I know that much of Distelli's workflow comes from the founders' experience at AWS, so I wonder where the root of this pattern lies. Perhaps that would help unify these similar methods.
[0]: http://autopilotpattern.io/#how-do-we-do-it
[1]: https://www.distelli.com/docs/manifest/deployment-types
But it's not clear to me from a casual glance at the the docs whether Distelli lives inside the container during those hooks? That's part of the distinction of the Autopilot Pattern is making the higher-level orchestration layer as thin as possible.
(As far as the root, some of it is derived from my experiences as a perhaps-foolishly-early adopter of Docker in prod at my previous gig at a streaming media startup. The rest is derived from both principals with which Joyent's own Triton infra is built and our experiences speaking with enterprise devs and ops teams.)
I am asking because I was in situation where I was introduced to other key-value stores, and because the team working with them is big and no process was followed to group all keys in one place, it was hard to know "what is in the store" at any moment, short of exhausting all the entry points in the code.
Will this at some point be available publically? Although k8s ensures pods are rescheduled, many applications do not handle it well, so I think a lot of teams can benefit from having something like that.
We plan to make it a separate project once we feel good about its functionality and reliability.
If you have any potential use case, requirement in mind, please tell us. :)
I wonder if it is leverging PetSets.

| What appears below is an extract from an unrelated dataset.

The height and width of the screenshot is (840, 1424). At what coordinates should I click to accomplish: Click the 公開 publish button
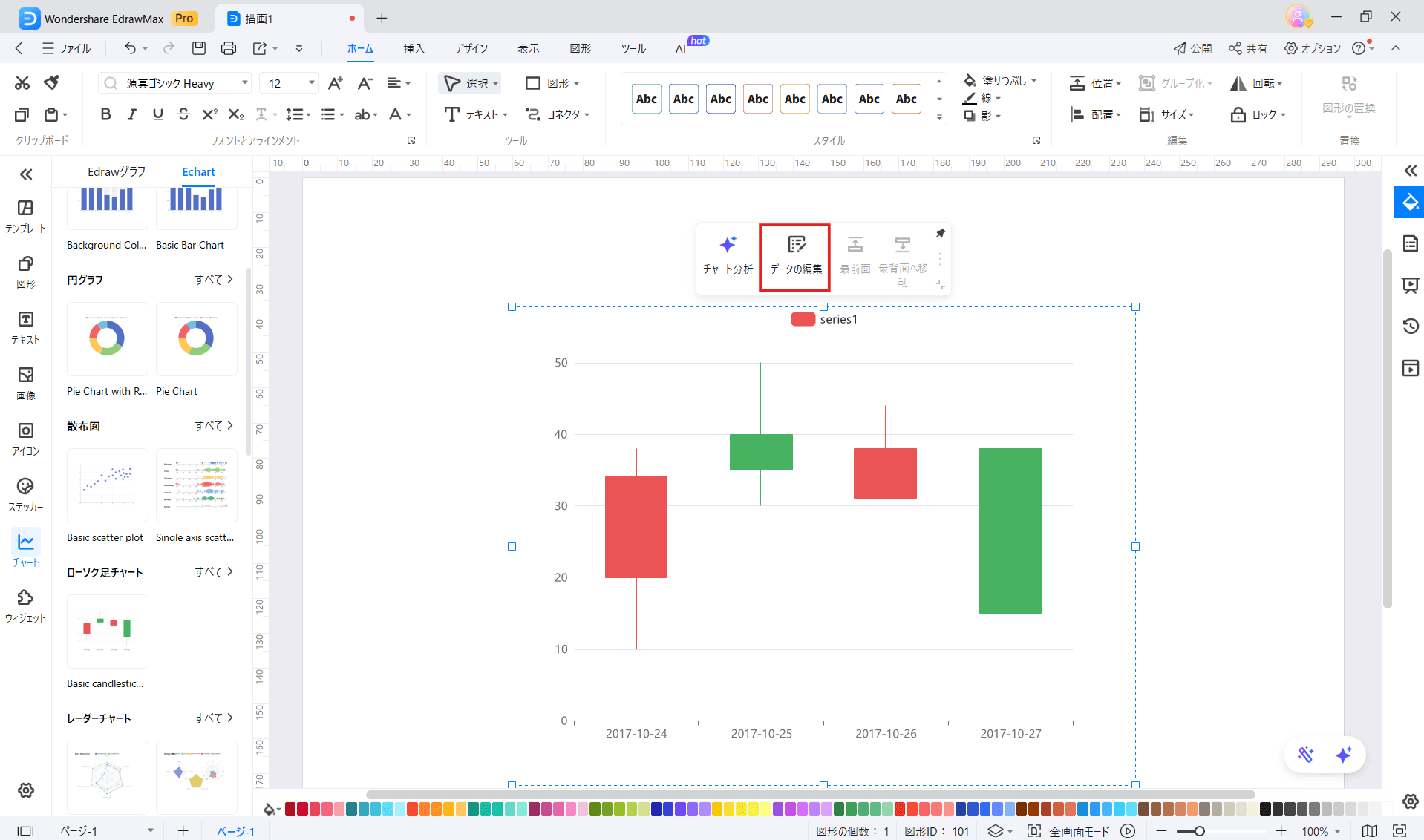click(x=1192, y=48)
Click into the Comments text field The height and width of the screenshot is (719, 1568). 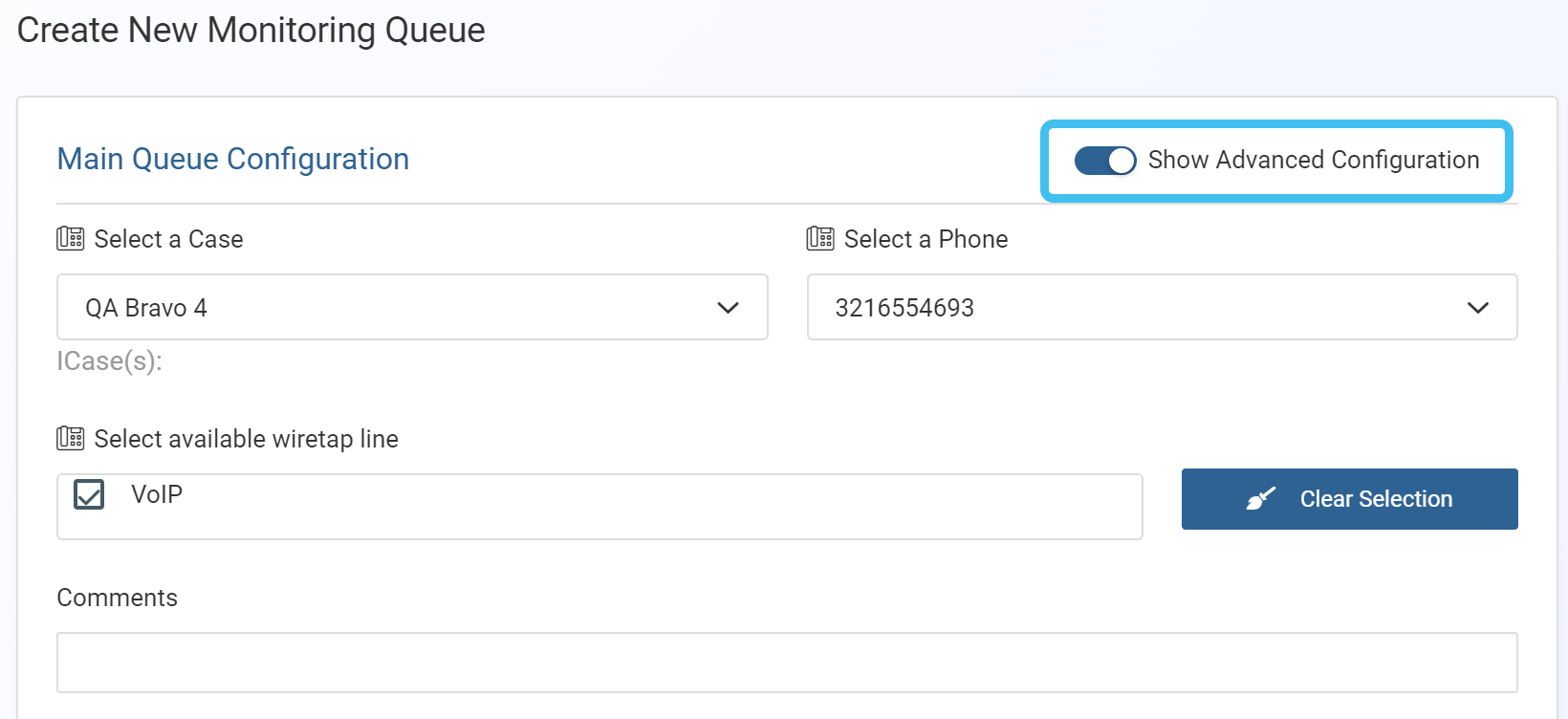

I also wonder how this overlaps or plays with Deis's Helm project.
I'm looking forward to some things implemented like this: Kafka/Zookeeper, PostgreSQL, Mongodb, Vault, to name a few.
I also wonder it means something like Chef could be retooled as a K8S controller.
The only answer I found that addresses one part of what I'm wondering about is "How is this different from configuration management like Puppet or Chef?" However, I did not ask that question.
If you read some of the Mike Burgess's "Promise Theory: Principles and Applications", you'll realize that Operators (and Kubernetes controllers for that matter) are applications and implementations of specific parts of the Promise Theory. This idea that Puppet or Chef is "configuration management" is a story sold to non-technical people. I would argue that Operators may be a _better_ application of Promise Theory than previous-generation tools.
Puppet or Chef running as a Kubernetes controller might be able to twiddle things. It's not exactly a great fit because both would be calling each respective servers rather than using Third Party Resources on the kube master (and such, unwieldy) The DSL in each would have to be extended for things useful for controlling a Kubernetes cluster, but once in place, it can do exactly what that etcd Operator does: converge on the desired state by managing memberships and doing cleanups.
Don't get me wrong: I like the CoreOS technology as well as Kubernetes. I've deployed on CoreOS and Kubernetes before. I get that companies have a responsibility to control the story and the messaging ... but what I am asking are questions that are bigger than any single technology or company, and I like to make up my own mind about things.